WHAT YOU WILL DO: Scan the data below for the string "Добавить". Show every line where it turns up.

[Stored items]
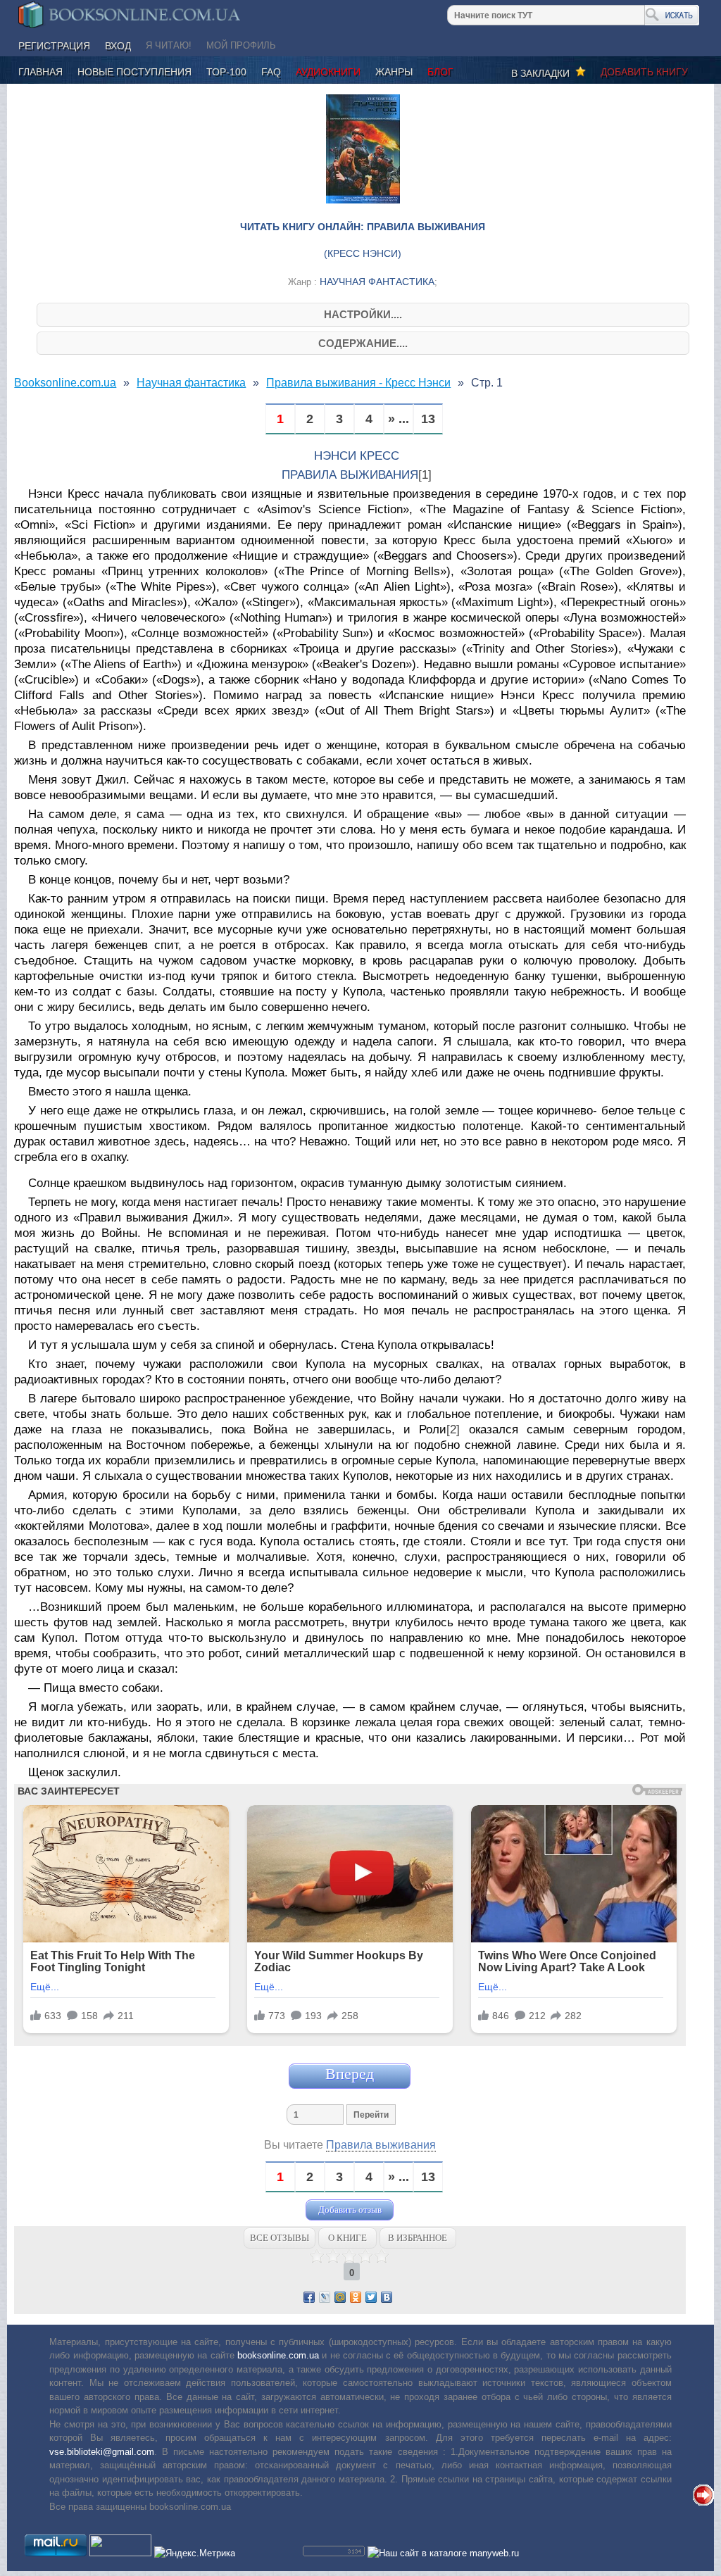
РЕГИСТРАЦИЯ (54, 45)
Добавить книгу (644, 71)
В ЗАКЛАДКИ (543, 73)
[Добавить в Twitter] (371, 2297)
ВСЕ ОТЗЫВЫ (279, 2237)
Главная (40, 71)
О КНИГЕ (347, 2237)
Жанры (394, 71)
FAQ (271, 71)
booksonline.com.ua (278, 2355)
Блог (440, 71)
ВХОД (118, 45)
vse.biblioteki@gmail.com (101, 2451)
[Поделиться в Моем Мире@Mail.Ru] (340, 2297)
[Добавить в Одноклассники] (355, 2297)
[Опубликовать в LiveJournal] (324, 2297)
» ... (398, 419)
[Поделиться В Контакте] (386, 2297)
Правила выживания (381, 2145)
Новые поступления (134, 71)
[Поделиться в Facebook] (309, 2297)
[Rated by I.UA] (120, 2553)
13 (428, 419)
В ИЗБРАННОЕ (417, 2237)
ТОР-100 (226, 71)
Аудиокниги (328, 71)
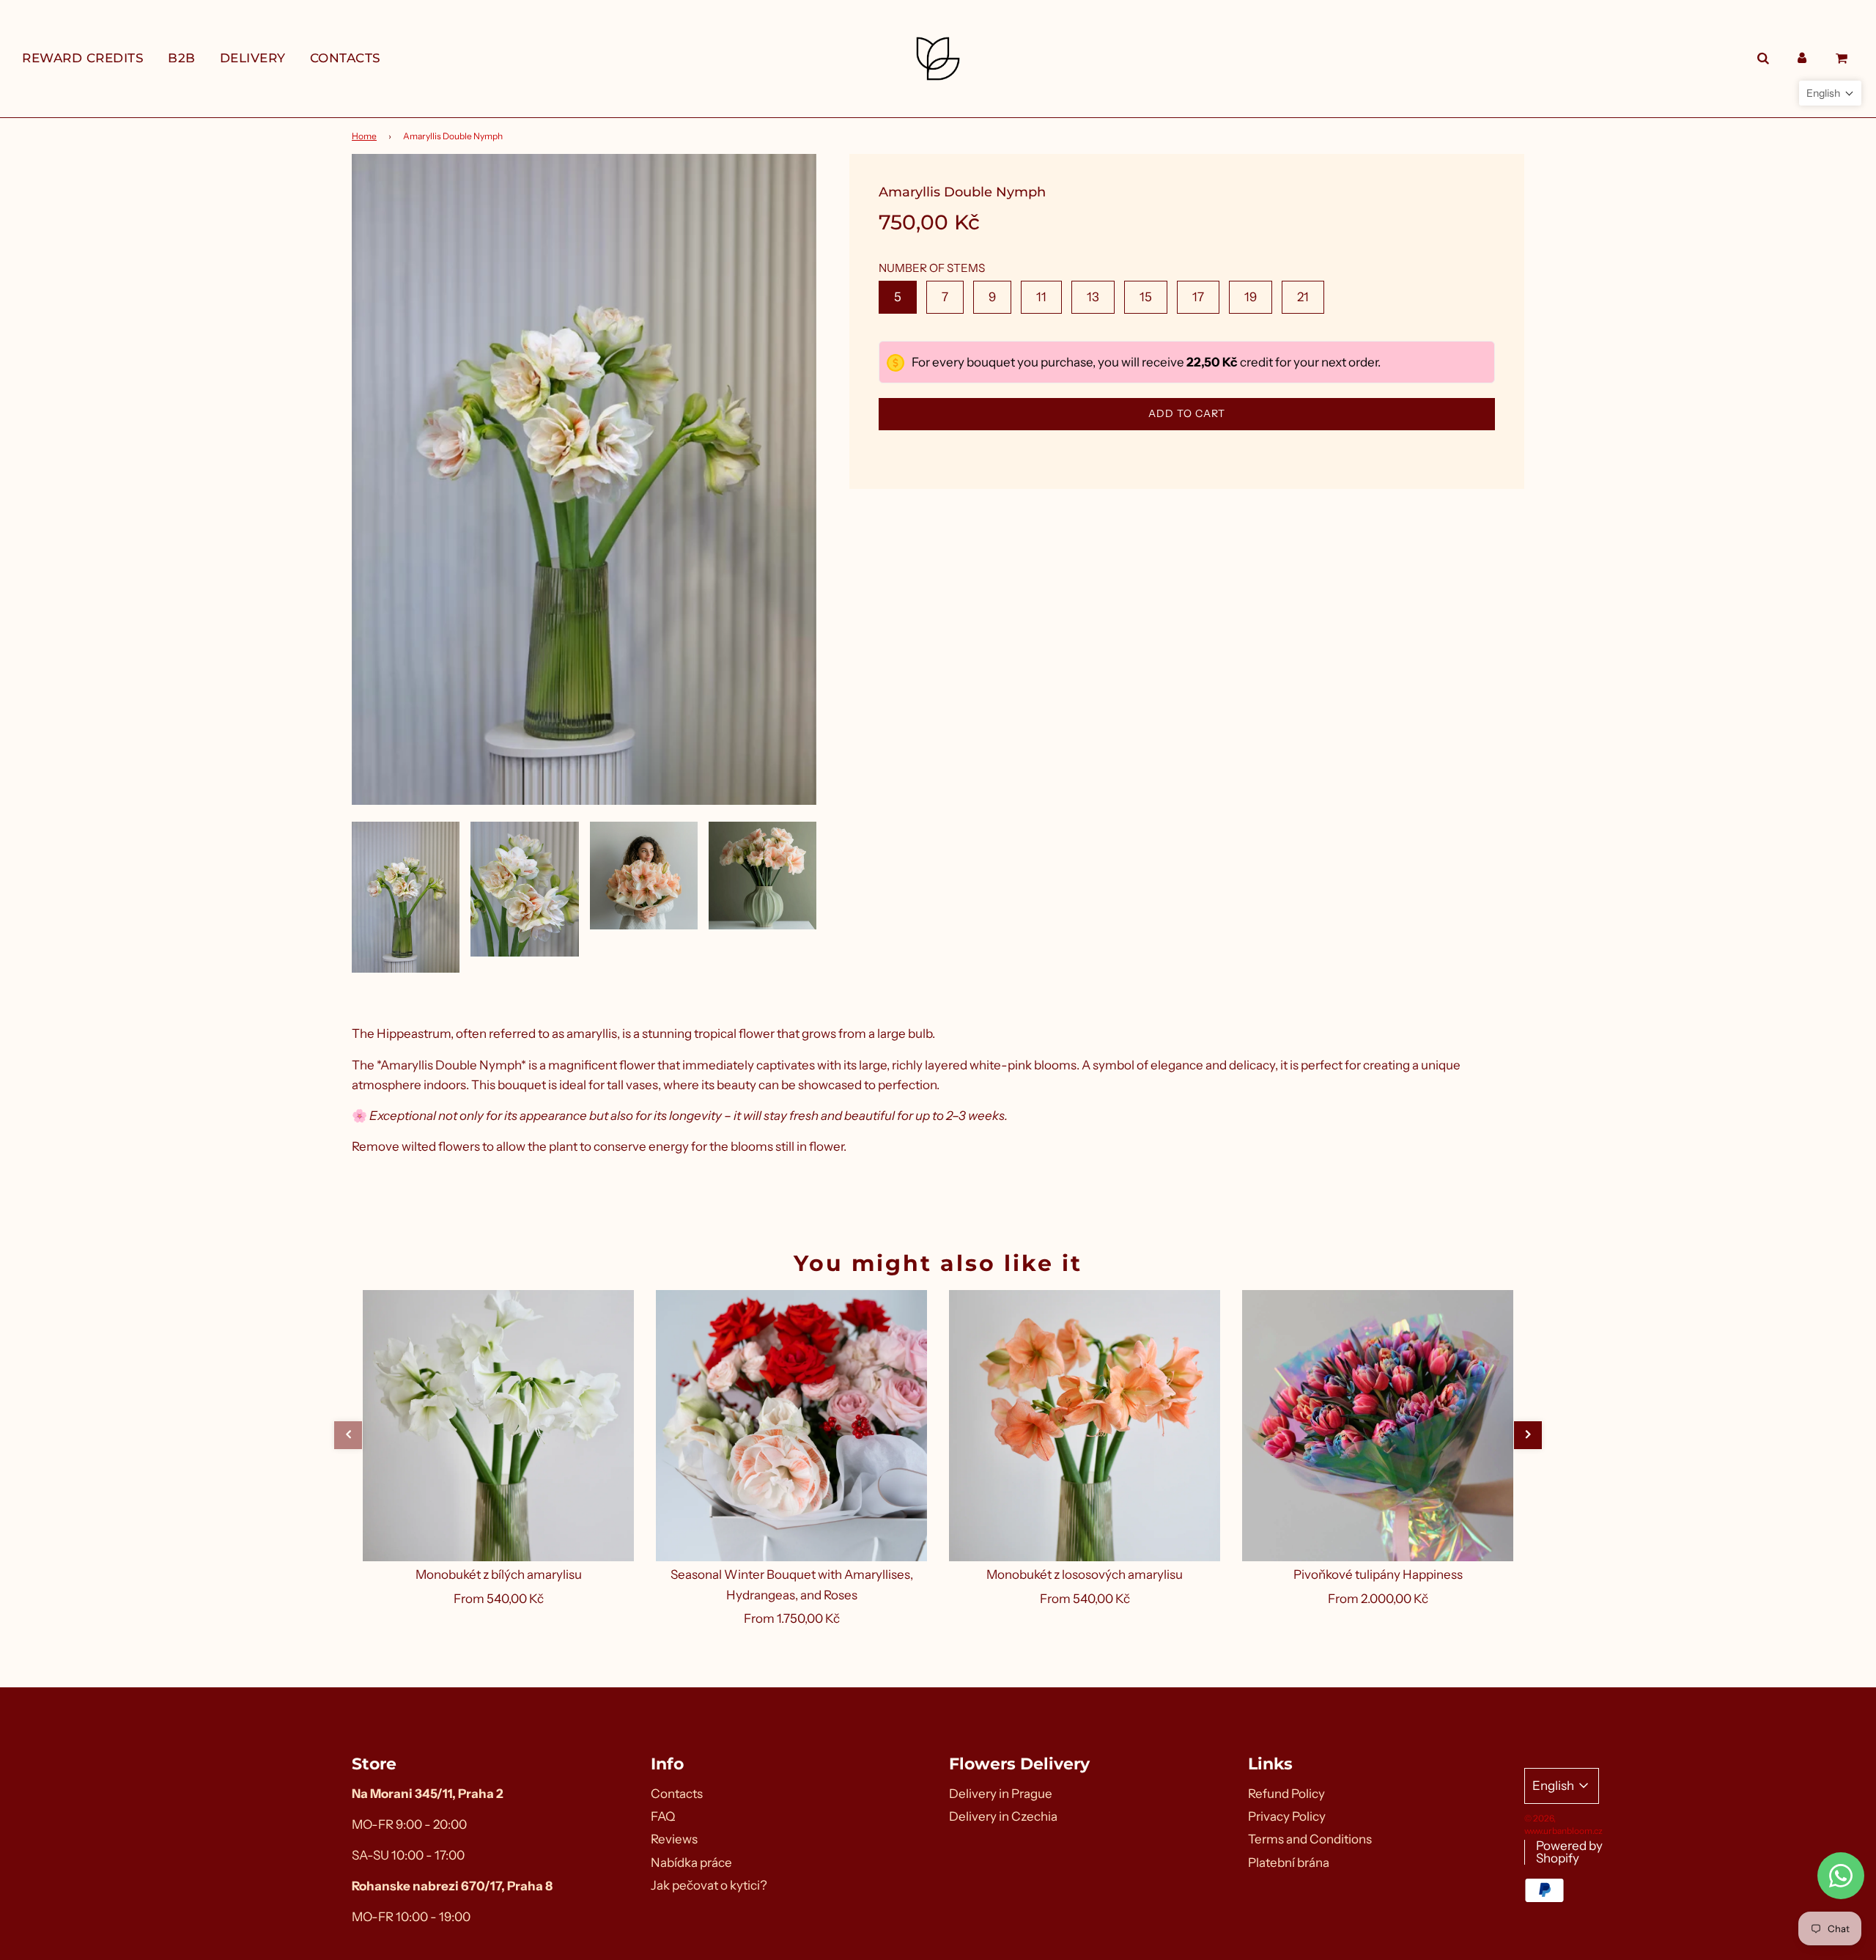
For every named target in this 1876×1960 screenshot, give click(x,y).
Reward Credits (83, 58)
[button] (348, 1435)
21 (1303, 297)
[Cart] (1843, 58)
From (499, 1598)
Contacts (345, 58)
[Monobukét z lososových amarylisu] (1084, 1425)
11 (1041, 297)
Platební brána (1288, 1862)
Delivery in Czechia (1003, 1816)
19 (1250, 297)
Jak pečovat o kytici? (709, 1885)
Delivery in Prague (1000, 1793)
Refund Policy (1286, 1793)
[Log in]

RESPONSE:
Добавить книгу (644, 71)
[Добавить в Twitter] (371, 2297)
[Добавить в Одноклассники] (355, 2297)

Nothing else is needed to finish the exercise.